This work is related to this nexus between services trade and the economic crisis of 2008, but takes a long-term view on a different question: did the GFC in 2008 mark a structure shift away from trading in traditional non-digital sectors into more digital and software-intensive services, and if so, what characterizes a country’s economy who did so? The way the analysis of this research question is done is to take a historical perspective as employed in Freund (2009) who was one of the first to investigate the role of the trade collapse from a longer time horizon. Due to good available services trade data, this paper only starts in 2005 and therefore investigates its main hypothesis with respect to one crisis only: the GFC of 2008. In doing so, this paper looks at services only to isolate any stagnating trends of goods trade after the crisis, which was particularly manifest in the form of lower trade elasticities (WTO, 2020). Although services have suffered a blow too (albeit digital-related services much less so), this recent slow-down falls outside the scope of our time period.
To explore this research question, this paper uses a Difference-in-Difference (DID) approach and investigates whether patterns of services trade became markedly more digital post-GFC. We therefore test whether the GFC represented a “break” in the patterns of services trade. If so, one could learn from how such pattern looks like for countries. Just as now, there are compelling reasons to believe that then digitalization took off speed for firms which, as a result, for instance, enabled them to continue to outsource digital activities as services are less cyclical (Borchert and Mattoo, 2010). For instance, in the wake of the GFC, the banking sector made substantial adjustments in their business models, forced by new regulations and lower profitability (Caparusso et al., 2019). This undoubtedly may have pushed the digitalization agenda even further in the sector. Indeed, on average this paper finds that compared to the previous period, the GFC formed an independent move that turned services trade to become more digital – although there are signs that this somewhat already happened before 2008.

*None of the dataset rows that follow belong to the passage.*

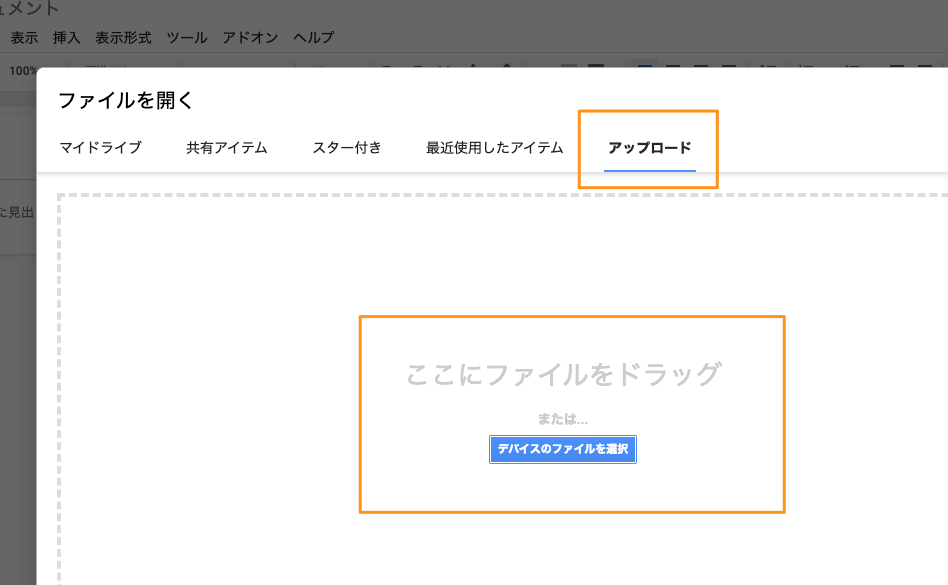Click the デバイスのファイルを選択 button

[562, 449]
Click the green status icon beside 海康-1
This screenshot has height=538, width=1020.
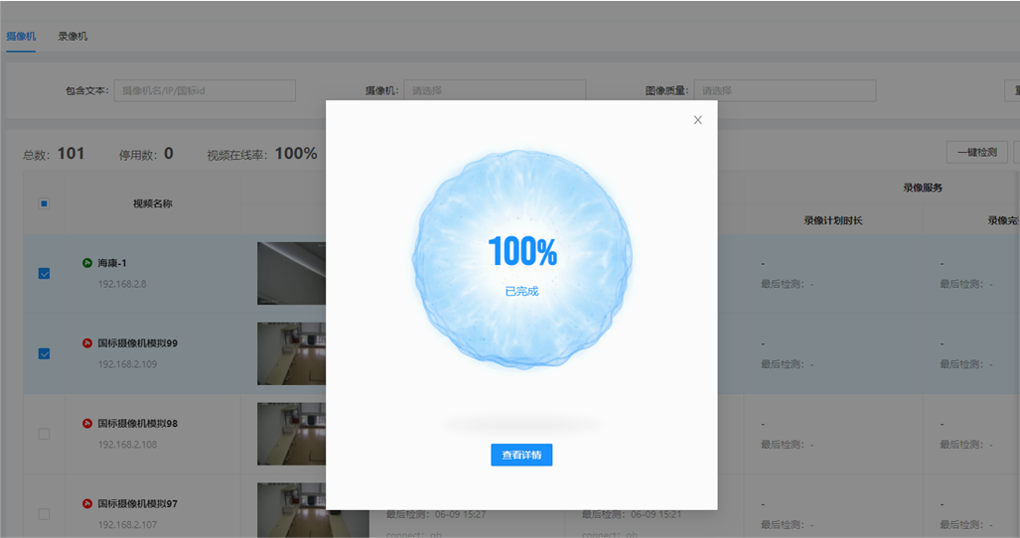(87, 263)
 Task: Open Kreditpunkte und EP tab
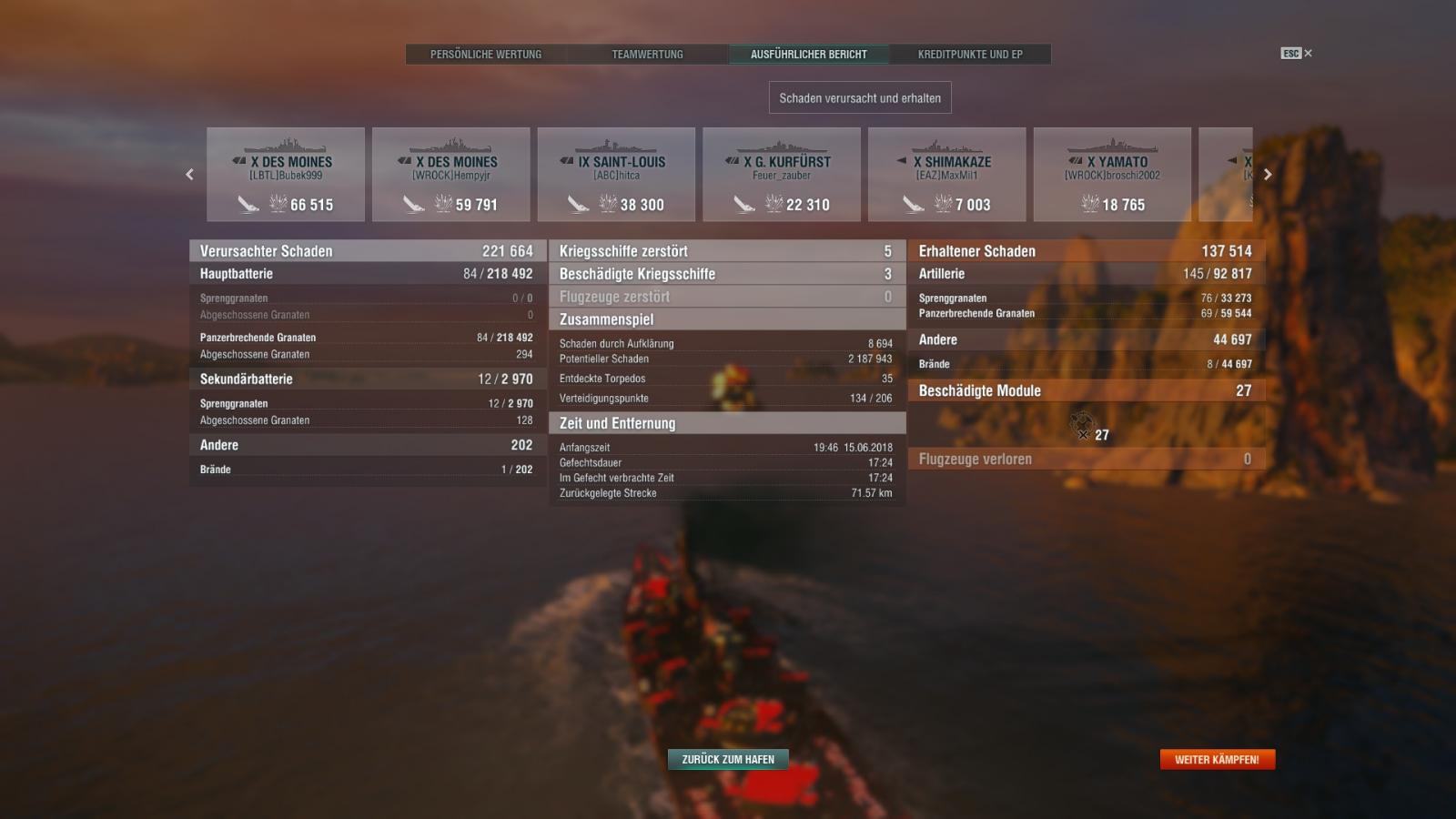[x=970, y=55]
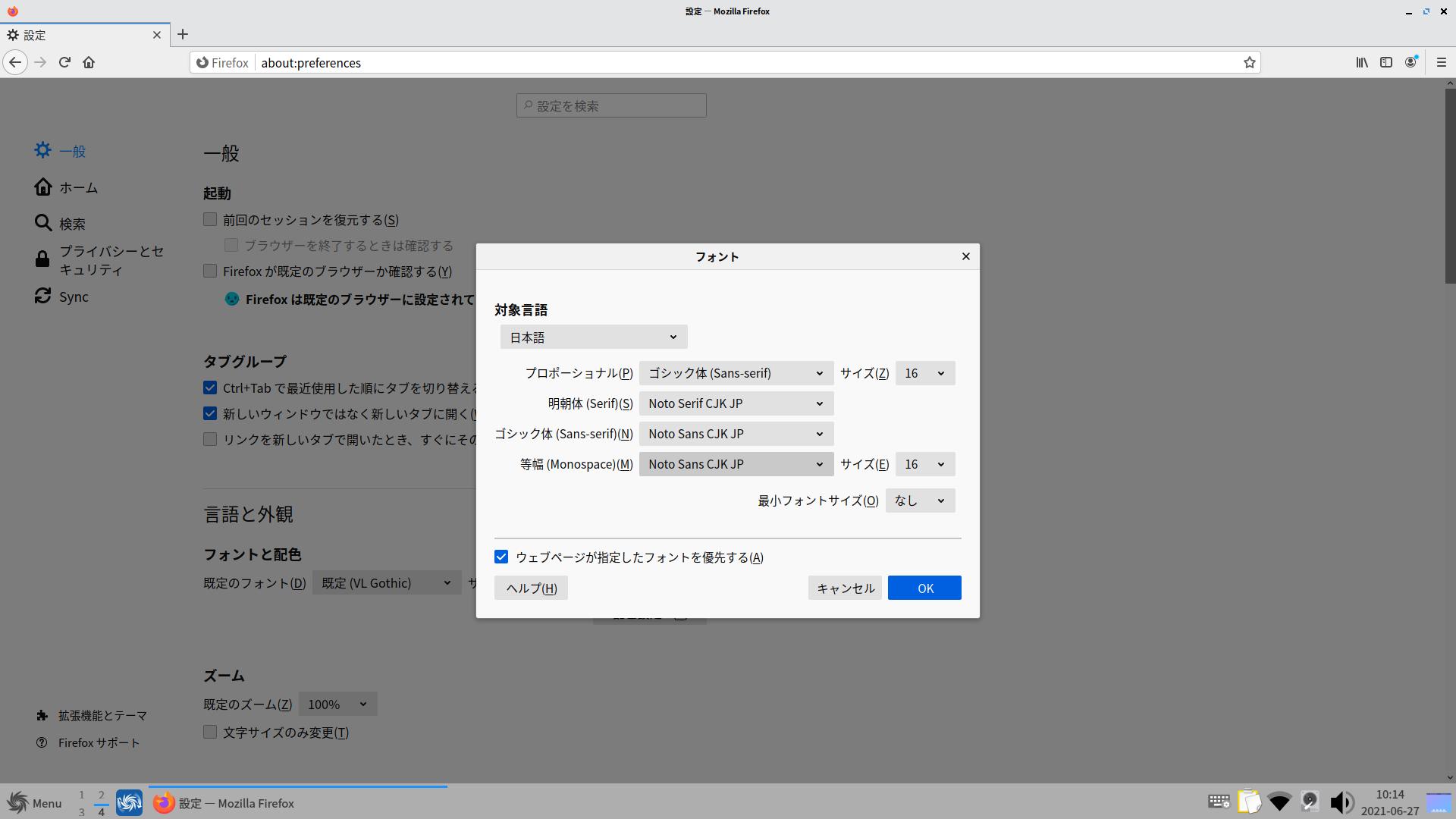Open the Firefox account icon
Viewport: 1456px width, 819px height.
(1410, 62)
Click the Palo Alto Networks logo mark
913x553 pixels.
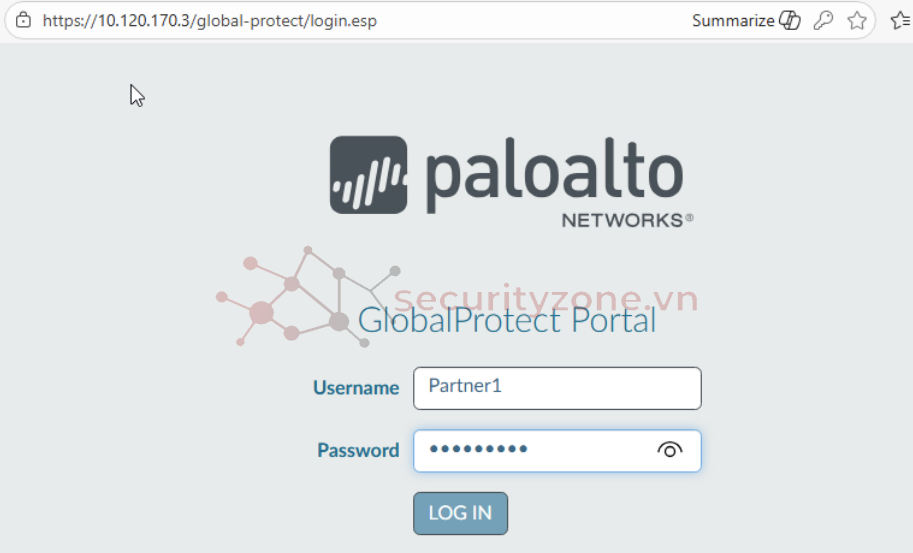pyautogui.click(x=369, y=175)
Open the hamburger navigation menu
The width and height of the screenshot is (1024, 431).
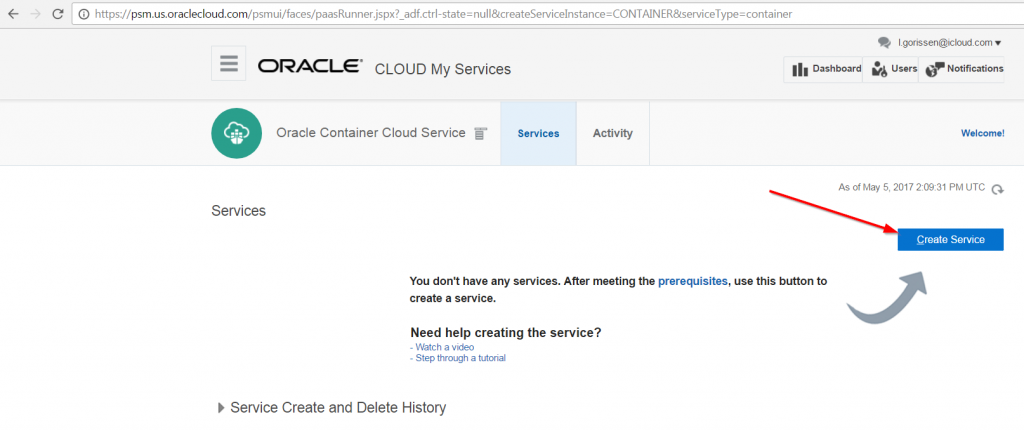[229, 64]
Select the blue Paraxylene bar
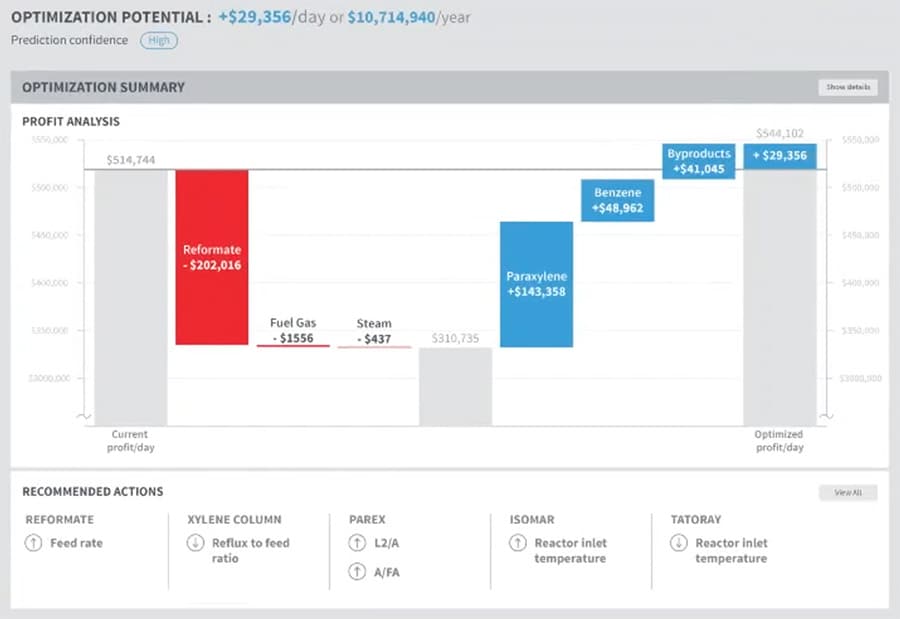 (x=536, y=284)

Moreover, this paper also asks the question which countries have experienced a greater increase in digital services trade, and on the basis of which economic characteristics. Not all countries are equally able to profit from a change in patterns of services trade. For instance, some countries are equipped with an improved physical digital infrastructure, a higher share of internet usage, and have a stronger capacity to absorb new digital technologies. Equally, some countries naturally have an economic structure that is catered towards services. Given that services are generally more digital-intense than goods, one would expect these countries to profit more from digitalization. Therefore, on the one hand, they are expected to profit comparatively more from digital services trade after the current crisis. On the other hand, however, the future of manufacturing entails that many advanced economies are likely to experience technological breakthroughs. These innovations require digital services to flow across borders, such as in the case of cloud computing (Gaurav and Hallward, 2018).
Hence, this paper tries to find answers to these questions by extending our baseline regressions as part of the DID analysis. In particular, we examine whether countries belonging to a specific income group of economic development have experienced this rise of digital trade after 2008. In similar fashion, we also verify whether other economic characteristics can explain this move into digital services, such as theh extent to which countries have already comparative advantage in digital services, have a high share of the population using the internet, and whether countries with a higher share of services and manufacturing employment and value-added are the ones that have seen this digital trade shift post-GFC.
The results show that indeed, the GFC seem to have set a watershed moment for services trade to become more digital: the growth of digital services exports appeared to have started to outperform other non-digital sectors after 2008 by around 6 percent, which wasn’t significant before. Depending on which data source of services trade is being used, however, there are some signs that in fact this differential growth of digital services trade started somewhat before the crisis. Further, the extended analysis shows that countries with comparative advantage in digital services and a strong internet usage are the ones that have seen a greater increase of digital services trade. However, more interesting results are that in fact upper-middle income countries and countries with a strong manufacturing base in terms of employment and value-added have seen a more sizable gap in digital services trade growing faster than non-digital services.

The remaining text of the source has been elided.